Princess Diana and the Queen’s relationship was tested on many occasions in the years they knew each other.
But one particular incident that is said to have raised eyebrows involved Diana and Her Majesty, 93, during one Christmas lunch at Sandringham.
Diana, who died aged 36 in 1997, reportedly asked a ‘brutal question’ which left the rest of the Royal Family – including Prince Charles – ‘looking at her as if she were mad.’
It was while around the dinner table, Diana reportedly broached the subject of the Royal Family and a federal Europe.
According to royal biographer Andrew Morton, he claims Diana asked whether the royals would be relevant.
Writing in his book Diana: Her True Story, Mr Morton wrote: “The Queen, Prince Charles and the rest of the royal family looked at her as if she were mad and continued with their debate on who shot the last pheasant of the day, a discussion which occupied the rest of the evening.
“As a friend says: ‘She finds the monarchy claustrophobic and completely outdated with no relevance to today’s life and problems.
“She feels that it is a crumbling institution and believes that the family won’t know what has hit them in a few years’ time unless it changes too’.”

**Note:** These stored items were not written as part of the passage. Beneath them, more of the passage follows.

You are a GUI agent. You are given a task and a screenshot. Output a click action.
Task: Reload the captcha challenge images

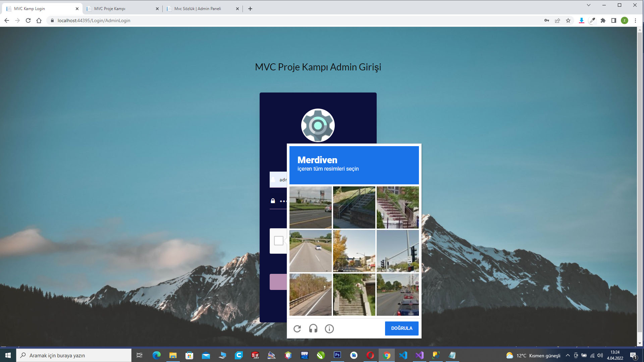pos(297,328)
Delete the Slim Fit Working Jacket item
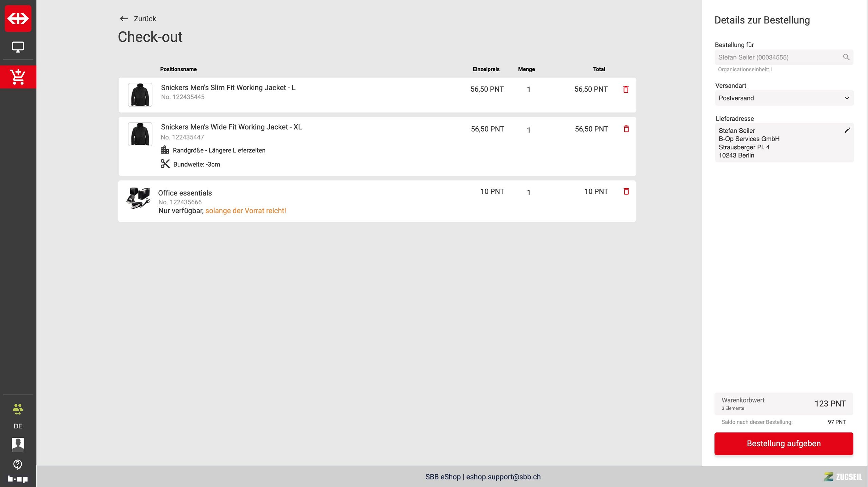The image size is (868, 487). pyautogui.click(x=626, y=89)
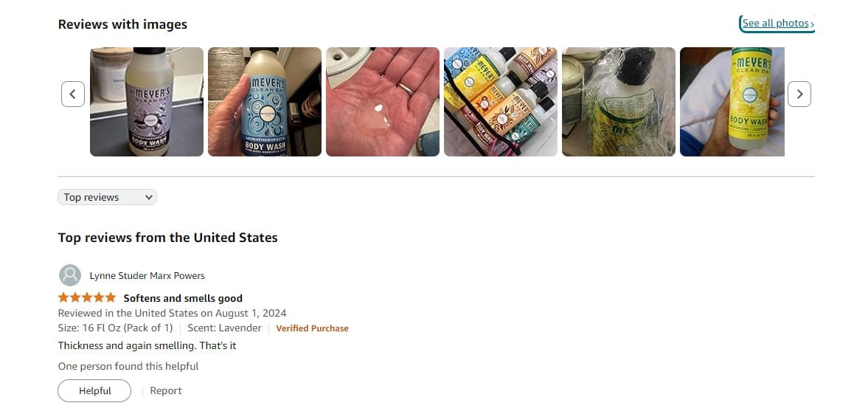
Task: Open the reviewer name Lynne Studer Marx Powers
Action: coord(147,275)
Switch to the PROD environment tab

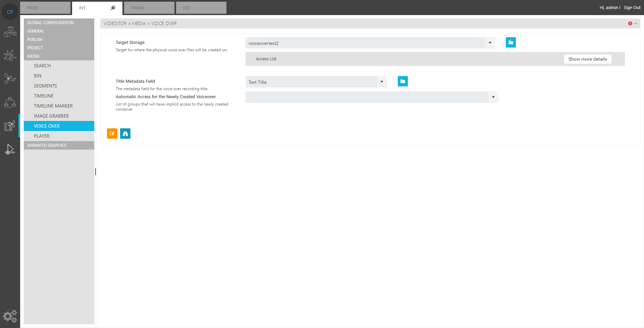[45, 8]
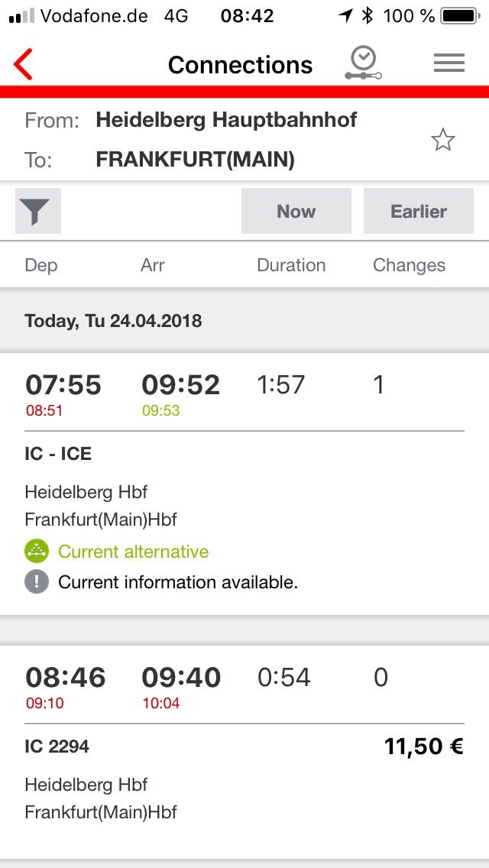489x868 pixels.
Task: Open the hamburger menu
Action: tap(449, 64)
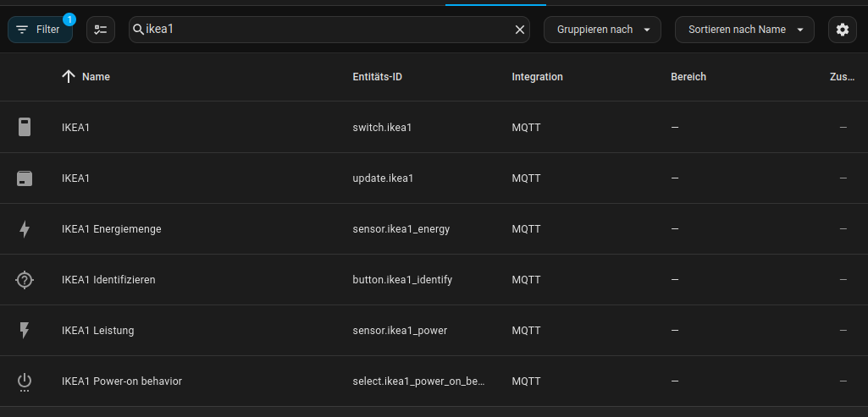This screenshot has height=417, width=868.
Task: Open the sensor.ikea1_power entity row
Action: pyautogui.click(x=434, y=331)
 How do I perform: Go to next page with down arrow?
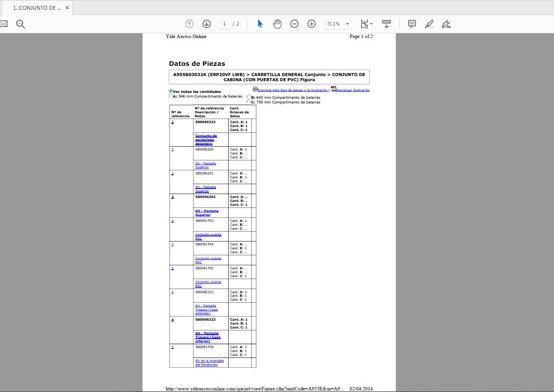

Meanwhile, it was after Diana’s death in Paris that it emerged she had helped with the blisteringly honest book Diana: Her True Story.
The mum-of-two collaborated with royal biographer Mr Morton and got her friends and family to talk candidly about her troubled marriage with Charles.
Details of life inside the House of Windsor and even her relationship with the Queen were revealed.
The Queen was allegedly “stunned” by what was written and that her daughter-in-law would air her “dirty linen in such a way.”
But Diana admitted she felt “desperate” and as if she was “at the end of her tether.”
However despite clashing over their differences, the Queen described Diana as “an exceptional and gifted human being.”
In a public tribute to Diana days after her death, Her Majesty said: “Since last Sunday’s dreadful news we have seen, throughout Britain and around the world, an overwhelming expression of sadness at Diana’s death.